Mature companies are rightly focused on increasing their innovative capabilities to remain competitive and drive growth, and many of them look to the fruitful results of the venture-backed startup community as a role model for innovation practices. They see the resulting innovation that comes from this environment, assume that the startup investment and development methodologies are the cause or enabling mechanism for innovation and try to replicate or emulate them within their corporate environments and innovate the “startup way”. However, there are two problems with this approach:
- The innovations that everyone sees from the startup community are the startups that are successful, not all the ones that fail. So, this begs the question: “Is the ‘startup way’ the driver of innovation, or is innovation the driver of startup success?

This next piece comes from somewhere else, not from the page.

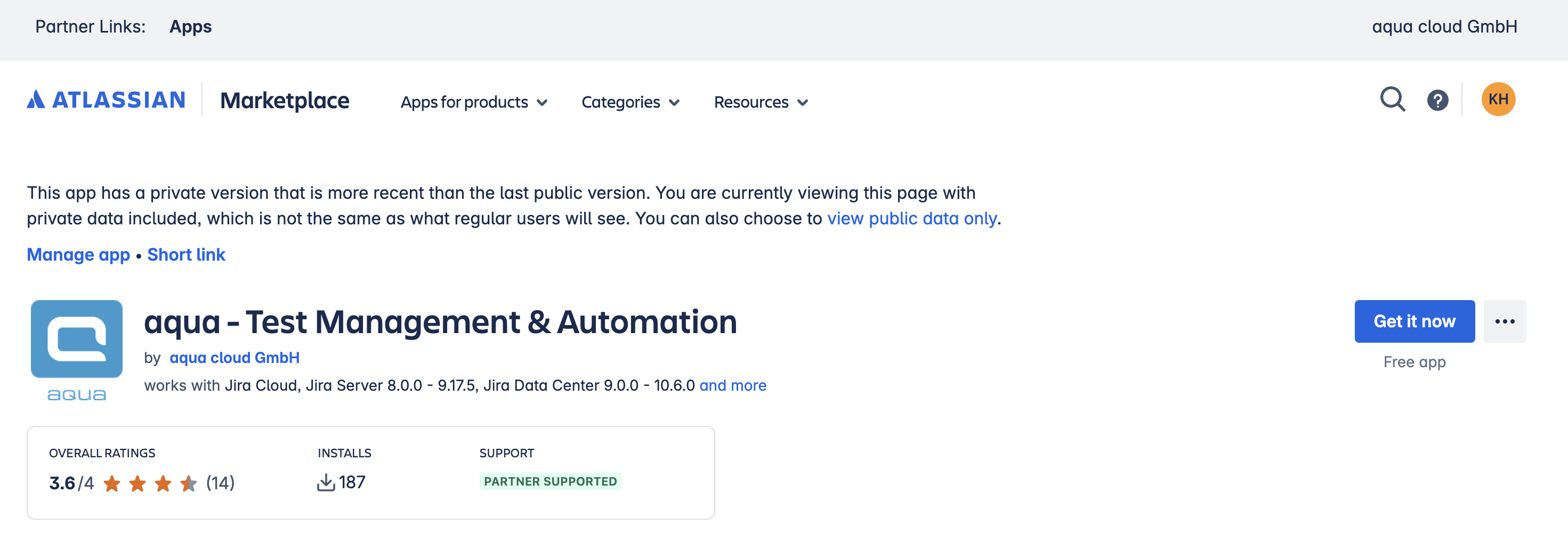Visit the aqua cloud GmbH vendor link
1568x533 pixels.
coord(235,358)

- While there are certainly many aspects of startup-like approaches to new solution development that are worthy of emulating, the corporate environment is a fundamentally different context and attempting to translate all of the methods directly can have some very negative consequences.
In this article, we’ll explore how the corporate and venture-backed startup contexts are different and what that means for how companies should consider developing their innovation practices.
Similar, but Materially Different
Developing new products or businesses as a new business venture within a corporate innovation lab or practice has a lot of similarities to venture-backed startups. They are both likely to start small, with limited resources and staged investment; focused on defining and quickly validating a value proposition and/or feasibility hypothesis; etc. But they also differ in some very material ways.
The funding contexts are very different. Startups typically have their investment risk syndicated across multiple investors, each of which who is investing with a diversified portfolio of investments. Corporate typically must carry to full investment burden for their innovation projects. Venture investors are looking for one-time returns on an exit like an acquisition or public offering, while corporations, especially publicly traded ones, are focused on driving new sources of recurring revenue growth and profits making the most desirable exit for the venture growth and integration back in the core business operations.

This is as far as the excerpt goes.